This may be far-fetched but if some Zen master say had spent years giving classes in the community, flummoxing, beating and humiliating people and enlightenment had eventually flared in a few minds: We aren't just honest working people desirous of bread; WE ARE THE BREAD! Then they could go back to cutting firewood or whatever they usually do, and would thereby know the answer to another famous koan:

A wood-chopper studies long and hard with his teacher. After years of anguish he attains satori. What does he do? 

Hint: these things always have an internal clue. The answer is not a holiday in Bali, or a new second -hand car like I might do.

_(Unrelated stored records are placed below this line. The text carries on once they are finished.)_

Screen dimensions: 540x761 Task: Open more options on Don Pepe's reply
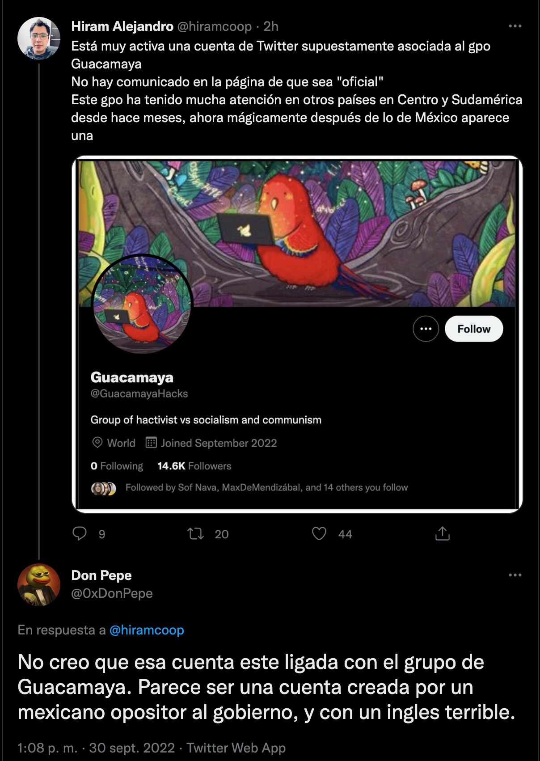pyautogui.click(x=515, y=575)
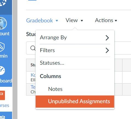Select the Filters menu item
Image resolution: width=131 pixels, height=119 pixels.
click(75, 50)

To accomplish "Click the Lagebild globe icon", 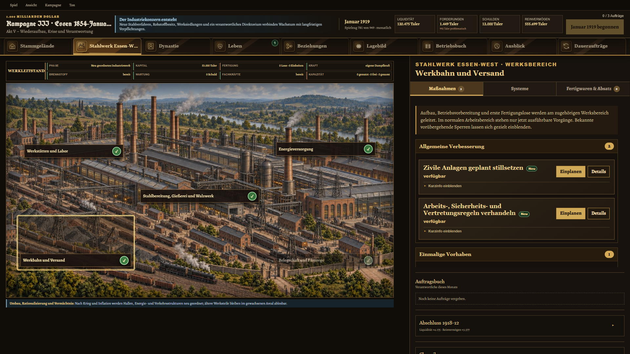I will pyautogui.click(x=359, y=46).
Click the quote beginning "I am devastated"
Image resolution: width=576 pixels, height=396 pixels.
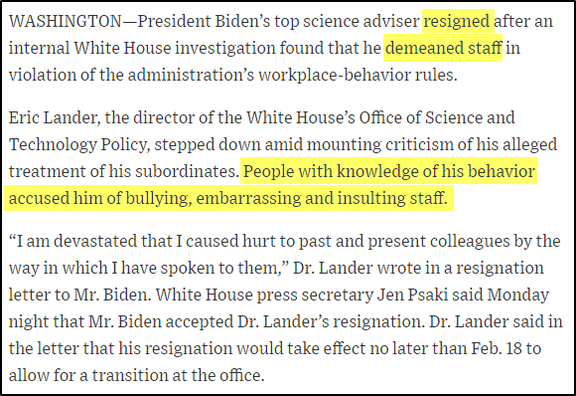coord(285,255)
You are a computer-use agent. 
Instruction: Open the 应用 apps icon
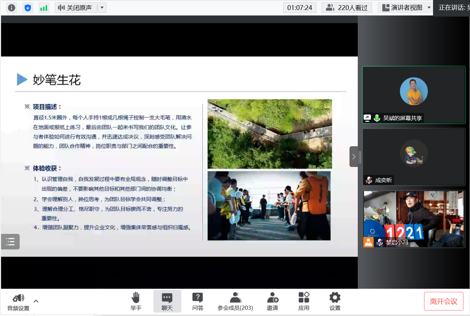pos(304,301)
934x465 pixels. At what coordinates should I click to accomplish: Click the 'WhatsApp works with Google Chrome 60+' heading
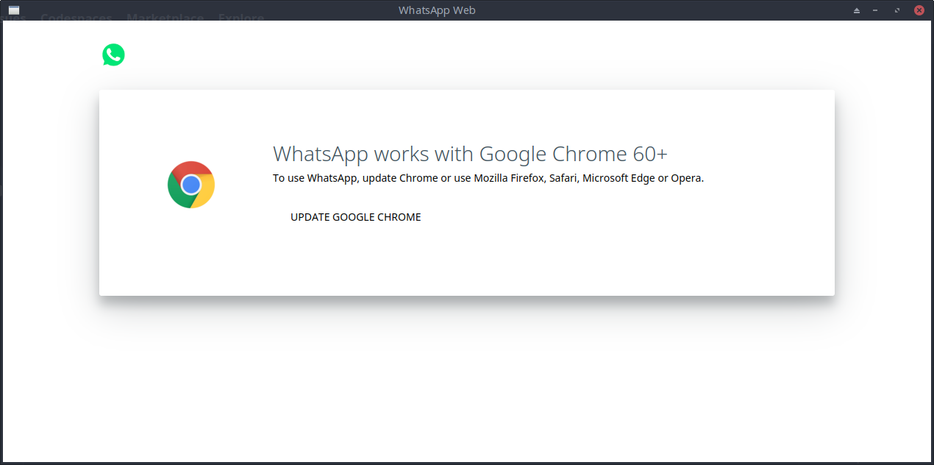coord(470,154)
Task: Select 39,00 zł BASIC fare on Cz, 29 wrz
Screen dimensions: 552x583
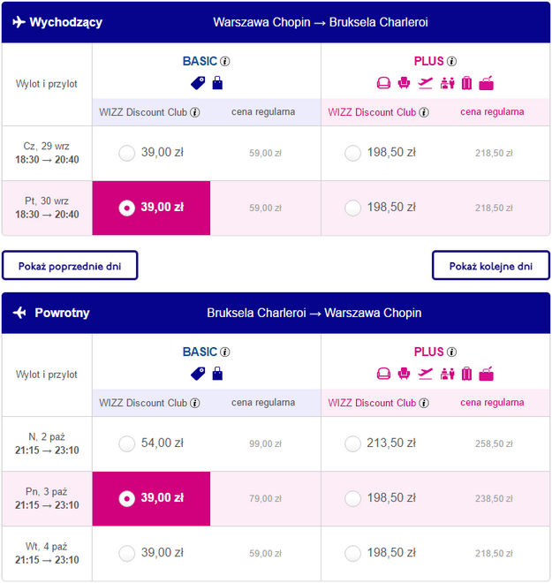Action: (127, 153)
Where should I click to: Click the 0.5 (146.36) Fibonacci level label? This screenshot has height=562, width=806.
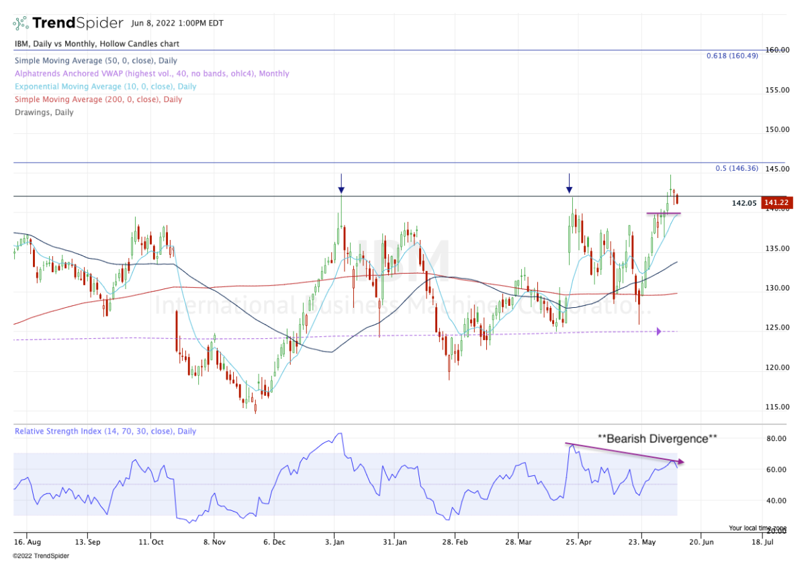coord(736,169)
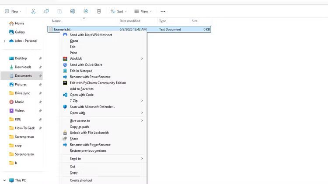Open the View dropdown in toolbar

[x=143, y=11]
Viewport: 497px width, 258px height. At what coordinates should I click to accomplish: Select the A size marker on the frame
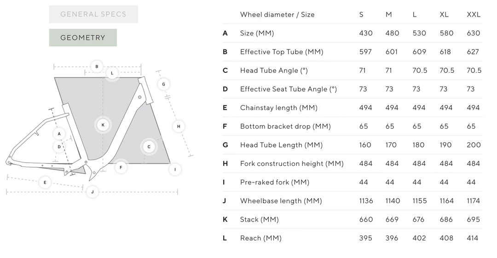(x=59, y=134)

Unity Mining is to close the Henty gold operation after a $52 mil loss. This company has never been a favourite of mine. When they were Bendigo Mining a relative who lived there filled me in on their activities. That nothing was happening but they were burning lots of cash with an office full of administrators. But like a fool I had ignored that and the due diligence of Harmony Mining, who had walked away from it in their efforts to diversify out of South Africa and then I had taken part in a capital raising from investors– they managed to get $90 million together, were building and due to start up their mill. But when they had the money they shut it down, stiffing their investors and walked away to greener fields which was a pertinent comment on the business they had been promoting; first to Beaconsfield where bad ground is legendary and the orebody is a lot like Mt. Lyell – which is to say there is a lot left but it is getting too dangerous and expensive to access. That was a disaster too and they took up the Henty mine from gold mining giant Barrick, (who was shutting it down) on a punt that the mine wasn't depleted after all, which is to say the unlikely event that Barrick's geologists were wrong. That worked out for them despite it having been an especially dumb and desperate thing to do. I was long gone – a name change after you have been screwed over is one more good negative indicator. Which is a nicer term for a kick in the a****.

I mention my involvement as a speculator or employee in these things to highlight that this is an ugly and risky and short-term industry, definitely not a place for elected know-nothings to be throwing money around -YOUR money, in forms of government assistance, or getting involved in subterfuges to attract capital from investors who are definitely going to do their dough; ninety- nine times out of a hundred is enough to say 'definitely.' And they run interference for these companies at all times. Recently Brian Green put on one of those weak Tony Abbott mouth-only smiles as he explained there had been a 'sulphur spill' from the tailings ponds at Savage River. That expression was used on the news several times; there had obviously been an agreement to use that particular term – sulphur; its that yellow powder, isn't it? Wouldn't hurt a fly that grandma used to mix with black strap molasses as a cold remedy. All's well. Actually it was acid drainage; sulphurous acid if you want to be technical; from weathering sulphides in all those millions of tonnes of waste and tailings. It will be leaching into the river until it is all washed into the sea in a global warming catastrophe or scraped there in the next ice age.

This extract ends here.